**Task**
The listing below must be reproduced in full, exactly as written.

++++++++++

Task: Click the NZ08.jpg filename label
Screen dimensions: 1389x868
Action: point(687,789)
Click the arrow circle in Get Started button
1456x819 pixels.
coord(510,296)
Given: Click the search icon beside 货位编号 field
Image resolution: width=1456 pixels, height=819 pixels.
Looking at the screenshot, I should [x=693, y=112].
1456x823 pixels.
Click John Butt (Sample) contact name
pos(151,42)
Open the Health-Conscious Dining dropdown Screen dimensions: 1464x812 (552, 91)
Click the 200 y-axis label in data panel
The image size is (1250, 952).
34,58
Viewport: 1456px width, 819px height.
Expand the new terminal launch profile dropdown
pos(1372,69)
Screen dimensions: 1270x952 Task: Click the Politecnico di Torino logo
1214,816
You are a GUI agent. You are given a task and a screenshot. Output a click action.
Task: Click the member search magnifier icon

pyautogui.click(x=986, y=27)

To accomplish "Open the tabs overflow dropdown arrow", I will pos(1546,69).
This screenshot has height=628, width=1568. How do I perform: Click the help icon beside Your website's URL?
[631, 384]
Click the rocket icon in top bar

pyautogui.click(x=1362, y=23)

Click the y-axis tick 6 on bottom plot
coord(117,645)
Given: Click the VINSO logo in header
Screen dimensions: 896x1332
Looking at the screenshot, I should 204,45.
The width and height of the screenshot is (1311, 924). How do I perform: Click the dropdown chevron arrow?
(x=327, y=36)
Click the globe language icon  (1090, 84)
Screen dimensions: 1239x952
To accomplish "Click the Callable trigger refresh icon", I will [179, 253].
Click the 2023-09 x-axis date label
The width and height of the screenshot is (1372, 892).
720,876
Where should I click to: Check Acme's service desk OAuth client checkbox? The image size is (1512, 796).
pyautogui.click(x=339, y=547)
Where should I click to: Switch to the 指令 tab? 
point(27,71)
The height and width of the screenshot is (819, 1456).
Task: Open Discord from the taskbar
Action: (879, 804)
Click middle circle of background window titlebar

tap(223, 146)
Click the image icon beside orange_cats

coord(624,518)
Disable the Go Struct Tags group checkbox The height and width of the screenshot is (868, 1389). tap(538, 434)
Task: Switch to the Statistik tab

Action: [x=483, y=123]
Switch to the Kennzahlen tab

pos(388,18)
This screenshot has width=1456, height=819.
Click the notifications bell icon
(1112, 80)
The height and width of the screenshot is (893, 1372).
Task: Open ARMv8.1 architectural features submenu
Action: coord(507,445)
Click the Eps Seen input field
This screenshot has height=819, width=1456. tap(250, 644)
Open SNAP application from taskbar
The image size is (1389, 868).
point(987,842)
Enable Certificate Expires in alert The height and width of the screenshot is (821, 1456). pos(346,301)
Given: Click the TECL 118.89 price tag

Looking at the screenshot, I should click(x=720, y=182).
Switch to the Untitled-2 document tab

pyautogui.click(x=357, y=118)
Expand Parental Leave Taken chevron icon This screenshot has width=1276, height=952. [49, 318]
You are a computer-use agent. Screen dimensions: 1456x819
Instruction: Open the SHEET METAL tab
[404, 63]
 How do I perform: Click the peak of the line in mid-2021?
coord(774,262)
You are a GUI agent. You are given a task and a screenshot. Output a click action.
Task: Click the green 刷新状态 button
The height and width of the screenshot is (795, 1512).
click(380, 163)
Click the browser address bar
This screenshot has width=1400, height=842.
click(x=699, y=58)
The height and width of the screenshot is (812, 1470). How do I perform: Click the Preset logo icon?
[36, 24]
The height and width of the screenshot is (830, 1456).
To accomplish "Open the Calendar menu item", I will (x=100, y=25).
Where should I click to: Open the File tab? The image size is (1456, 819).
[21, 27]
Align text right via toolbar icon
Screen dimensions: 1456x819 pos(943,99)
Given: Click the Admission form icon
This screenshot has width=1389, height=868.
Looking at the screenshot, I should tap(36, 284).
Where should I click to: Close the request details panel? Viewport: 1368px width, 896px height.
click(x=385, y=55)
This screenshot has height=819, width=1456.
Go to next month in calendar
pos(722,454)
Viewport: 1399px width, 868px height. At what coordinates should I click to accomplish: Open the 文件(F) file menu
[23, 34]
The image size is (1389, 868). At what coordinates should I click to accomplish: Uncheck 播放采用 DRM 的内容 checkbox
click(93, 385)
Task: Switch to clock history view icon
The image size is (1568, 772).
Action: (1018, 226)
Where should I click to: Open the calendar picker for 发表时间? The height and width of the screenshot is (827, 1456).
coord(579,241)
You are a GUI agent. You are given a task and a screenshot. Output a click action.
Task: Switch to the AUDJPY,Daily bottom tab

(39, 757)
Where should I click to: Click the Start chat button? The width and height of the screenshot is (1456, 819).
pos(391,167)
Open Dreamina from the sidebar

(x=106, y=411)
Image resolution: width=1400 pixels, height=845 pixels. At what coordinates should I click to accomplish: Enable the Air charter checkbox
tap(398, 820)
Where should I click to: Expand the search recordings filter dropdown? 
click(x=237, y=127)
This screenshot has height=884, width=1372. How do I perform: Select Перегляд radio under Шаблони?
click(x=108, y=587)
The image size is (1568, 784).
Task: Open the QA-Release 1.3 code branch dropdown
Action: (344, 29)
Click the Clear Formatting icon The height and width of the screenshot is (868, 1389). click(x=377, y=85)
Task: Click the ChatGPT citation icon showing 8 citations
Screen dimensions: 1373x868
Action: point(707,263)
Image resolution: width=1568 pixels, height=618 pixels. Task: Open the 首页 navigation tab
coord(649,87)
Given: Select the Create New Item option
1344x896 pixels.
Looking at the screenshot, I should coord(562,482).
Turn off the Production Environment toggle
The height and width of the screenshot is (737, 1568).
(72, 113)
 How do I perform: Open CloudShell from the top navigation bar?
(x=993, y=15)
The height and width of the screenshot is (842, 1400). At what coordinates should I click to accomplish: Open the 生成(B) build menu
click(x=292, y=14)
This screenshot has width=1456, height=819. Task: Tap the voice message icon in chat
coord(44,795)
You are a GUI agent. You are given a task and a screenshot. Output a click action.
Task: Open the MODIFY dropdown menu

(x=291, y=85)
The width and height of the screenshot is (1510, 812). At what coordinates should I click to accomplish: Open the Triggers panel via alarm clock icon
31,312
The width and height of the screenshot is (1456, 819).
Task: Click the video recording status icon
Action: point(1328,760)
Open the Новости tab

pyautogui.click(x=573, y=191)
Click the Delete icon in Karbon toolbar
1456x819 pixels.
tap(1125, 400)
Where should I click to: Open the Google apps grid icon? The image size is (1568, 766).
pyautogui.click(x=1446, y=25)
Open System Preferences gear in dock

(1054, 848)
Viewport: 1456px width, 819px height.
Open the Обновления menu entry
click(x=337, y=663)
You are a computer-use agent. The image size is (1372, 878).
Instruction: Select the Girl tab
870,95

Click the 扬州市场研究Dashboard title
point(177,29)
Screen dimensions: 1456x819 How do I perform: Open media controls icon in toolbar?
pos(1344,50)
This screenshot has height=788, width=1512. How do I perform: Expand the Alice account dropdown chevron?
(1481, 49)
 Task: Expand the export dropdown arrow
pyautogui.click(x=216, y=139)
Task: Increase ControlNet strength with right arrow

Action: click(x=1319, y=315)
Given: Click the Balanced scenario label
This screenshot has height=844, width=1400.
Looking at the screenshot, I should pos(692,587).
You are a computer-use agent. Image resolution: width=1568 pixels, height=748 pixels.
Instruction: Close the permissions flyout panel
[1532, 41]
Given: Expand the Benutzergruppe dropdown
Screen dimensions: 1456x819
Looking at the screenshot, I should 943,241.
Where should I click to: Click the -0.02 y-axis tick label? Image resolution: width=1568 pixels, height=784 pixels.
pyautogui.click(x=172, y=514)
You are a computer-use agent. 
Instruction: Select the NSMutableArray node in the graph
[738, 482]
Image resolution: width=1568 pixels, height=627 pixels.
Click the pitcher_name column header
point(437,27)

++++++++++

**Result**
Task: Click the NZ08.jpg filename label
Screen dimensions: 1389x868
Action: point(687,789)
Click the arrow circle in Get Started button
1456x819 pixels.
coord(510,296)
Given: Click the search icon beside 货位编号 field
Image resolution: width=1456 pixels, height=819 pixels.
Looking at the screenshot, I should [x=693, y=112].
1456x823 pixels.
Click John Butt (Sample) contact name
pos(151,42)
Open the Health-Conscious Dining dropdown Screen dimensions: 1464x812 (552, 91)
Click the 200 y-axis label in data panel
The image size is (1250, 952).
34,58
Viewport: 1456px width, 819px height.
Expand the new terminal launch profile dropdown
pos(1372,69)
Screen dimensions: 1270x952 Task: Click the Politecnico di Torino logo
1214,816
You are a GUI agent. You are given a task and a screenshot. Output a click action.
Task: Click the member search magnifier icon

pyautogui.click(x=986, y=27)

To accomplish "Open the tabs overflow dropdown arrow", I will pos(1546,69).
This screenshot has height=628, width=1568. How do I perform: Click the help icon beside Your website's URL?
[631, 384]
Click the rocket icon in top bar

pyautogui.click(x=1362, y=23)

Click the y-axis tick 6 on bottom plot
coord(117,645)
Given: Click the VINSO logo in header
Screen dimensions: 896x1332
Looking at the screenshot, I should 204,45.
The width and height of the screenshot is (1311, 924). How do I perform: Click the dropdown chevron arrow?
(x=327, y=36)
Click the globe language icon  (1090, 84)
Screen dimensions: 1239x952
To accomplish "Click the Callable trigger refresh icon", I will [179, 253].
Click the 2023-09 x-axis date label
The width and height of the screenshot is (1372, 892).
720,876
Where should I click to: Check Acme's service desk OAuth client checkbox? The image size is (1512, 796).
pyautogui.click(x=339, y=547)
Where should I click to: Switch to the 指令 tab? 
point(27,71)
The height and width of the screenshot is (819, 1456).
Task: Open Discord from the taskbar
Action: (879, 804)
Click middle circle of background window titlebar

tap(223, 146)
Click the image icon beside orange_cats

coord(624,518)
Disable the Go Struct Tags group checkbox The height and width of the screenshot is (868, 1389). tap(538, 434)
Task: Switch to the Statistik tab

Action: [x=483, y=123]
Switch to the Kennzahlen tab

pos(388,18)
This screenshot has width=1456, height=819.
Click the notifications bell icon
(1112, 80)
The height and width of the screenshot is (893, 1372).
Task: Open ARMv8.1 architectural features submenu
Action: coord(507,445)
Click the Eps Seen input field
This screenshot has height=819, width=1456. tap(250, 644)
Open SNAP application from taskbar
The image size is (1389, 868).
point(987,842)
Enable Certificate Expires in alert The height and width of the screenshot is (821, 1456). pos(346,301)
Given: Click the TECL 118.89 price tag

Looking at the screenshot, I should click(x=720, y=182).
Switch to the Untitled-2 document tab

pyautogui.click(x=357, y=118)
Expand Parental Leave Taken chevron icon This screenshot has width=1276, height=952. [49, 318]
You are a computer-use agent. Screen dimensions: 1456x819
Instruction: Open the SHEET METAL tab
[404, 63]
 How do I perform: Click the peak of the line in mid-2021?
coord(774,262)
You are a GUI agent. You are given a task and a screenshot. Output a click action.
Task: Click the green 刷新状态 button
The height and width of the screenshot is (795, 1512).
click(380, 163)
Click the browser address bar
This screenshot has width=1400, height=842.
click(x=699, y=58)
The height and width of the screenshot is (812, 1470). How do I perform: Click the Preset logo icon?
[36, 24]
The height and width of the screenshot is (830, 1456).
To accomplish "Open the Calendar menu item", I will (x=100, y=25).
Where should I click to: Open the File tab? The image size is (1456, 819).
[21, 27]
Align text right via toolbar icon
Screen dimensions: 1456x819 pos(943,99)
Given: Click the Admission form icon
This screenshot has width=1389, height=868.
Looking at the screenshot, I should tap(36, 284).
Where should I click to: Close the request details panel? Viewport: 1368px width, 896px height.
click(x=385, y=55)
This screenshot has height=819, width=1456.
Go to next month in calendar
pos(722,454)
Viewport: 1399px width, 868px height. At what coordinates should I click to accomplish: Open the 文件(F) file menu
[23, 34]
The image size is (1389, 868). At what coordinates should I click to accomplish: Uncheck 播放采用 DRM 的内容 checkbox
click(93, 385)
Task: Switch to clock history view icon
The image size is (1568, 772).
Action: (1018, 226)
Where should I click to: Open the calendar picker for 发表时间? The height and width of the screenshot is (827, 1456).
coord(579,241)
You are a GUI agent. You are given a task and a screenshot. Output a click action.
Task: Switch to the AUDJPY,Daily bottom tab

(39, 757)
Where should I click to: Click the Start chat button? The width and height of the screenshot is (1456, 819).
pos(391,167)
Open Dreamina from the sidebar

(x=106, y=411)
Image resolution: width=1400 pixels, height=845 pixels. At what coordinates should I click to accomplish: Enable the Air charter checkbox
tap(398, 820)
Where should I click to: Expand the search recordings filter dropdown? 
click(x=237, y=127)
This screenshot has height=884, width=1372. How do I perform: Select Перегляд radio under Шаблони?
click(x=108, y=587)
The image size is (1568, 784).
Task: Open the QA-Release 1.3 code branch dropdown
Action: (344, 29)
Click the Clear Formatting icon The height and width of the screenshot is (868, 1389). click(x=377, y=85)
Task: Click the ChatGPT citation icon showing 8 citations
Screen dimensions: 1373x868
Action: point(707,263)
Image resolution: width=1568 pixels, height=618 pixels. Task: Open the 首页 navigation tab
coord(649,87)
Given: Select the Create New Item option
1344x896 pixels.
Looking at the screenshot, I should coord(562,482).
Turn off the Production Environment toggle
The height and width of the screenshot is (737, 1568).
(72, 113)
 How do I perform: Open CloudShell from the top navigation bar?
(x=993, y=15)
The height and width of the screenshot is (842, 1400). At what coordinates should I click to accomplish: Open the 生成(B) build menu
click(x=292, y=14)
This screenshot has width=1456, height=819. Task: Tap the voice message icon in chat
coord(44,795)
You are a GUI agent. You are given a task and a screenshot. Output a click action.
Task: Open the MODIFY dropdown menu

(x=291, y=85)
The width and height of the screenshot is (1510, 812). At what coordinates should I click to accomplish: Open the Triggers panel via alarm clock icon
31,312
The width and height of the screenshot is (1456, 819).
Task: Click the video recording status icon
Action: point(1328,760)
Open the Новости tab

pyautogui.click(x=573, y=191)
Click the Delete icon in Karbon toolbar
1456x819 pixels.
tap(1125, 400)
Where should I click to: Open the Google apps grid icon? The image size is (1568, 766).
pyautogui.click(x=1446, y=25)
Open System Preferences gear in dock

(1054, 848)
Viewport: 1456px width, 819px height.
Open the Обновления menu entry
click(x=337, y=663)
You are a computer-use agent. The image size is (1372, 878).
Instruction: Select the Girl tab
870,95

Click the 扬州市场研究Dashboard title
point(177,29)
Screen dimensions: 1456x819 How do I perform: Open media controls icon in toolbar?
pos(1344,50)
This screenshot has height=788, width=1512. How do I perform: Expand the Alice account dropdown chevron?
(1481, 49)
 Task: Expand the export dropdown arrow
pyautogui.click(x=216, y=139)
Task: Increase ControlNet strength with right arrow

Action: click(x=1319, y=315)
Given: Click the Balanced scenario label
This screenshot has height=844, width=1400.
Looking at the screenshot, I should pos(692,587).
You are a computer-use agent. Image resolution: width=1568 pixels, height=748 pixels.
Instruction: Close the permissions flyout panel
[1532, 41]
Given: Expand the Benutzergruppe dropdown
Screen dimensions: 1456x819
Looking at the screenshot, I should 943,241.
Where should I click to: Click the -0.02 y-axis tick label? Image resolution: width=1568 pixels, height=784 pixels.
pyautogui.click(x=172, y=514)
You are a computer-use agent. 
Instruction: Select the NSMutableArray node in the graph
[738, 482]
Image resolution: width=1568 pixels, height=627 pixels.
Click the pitcher_name column header
point(437,27)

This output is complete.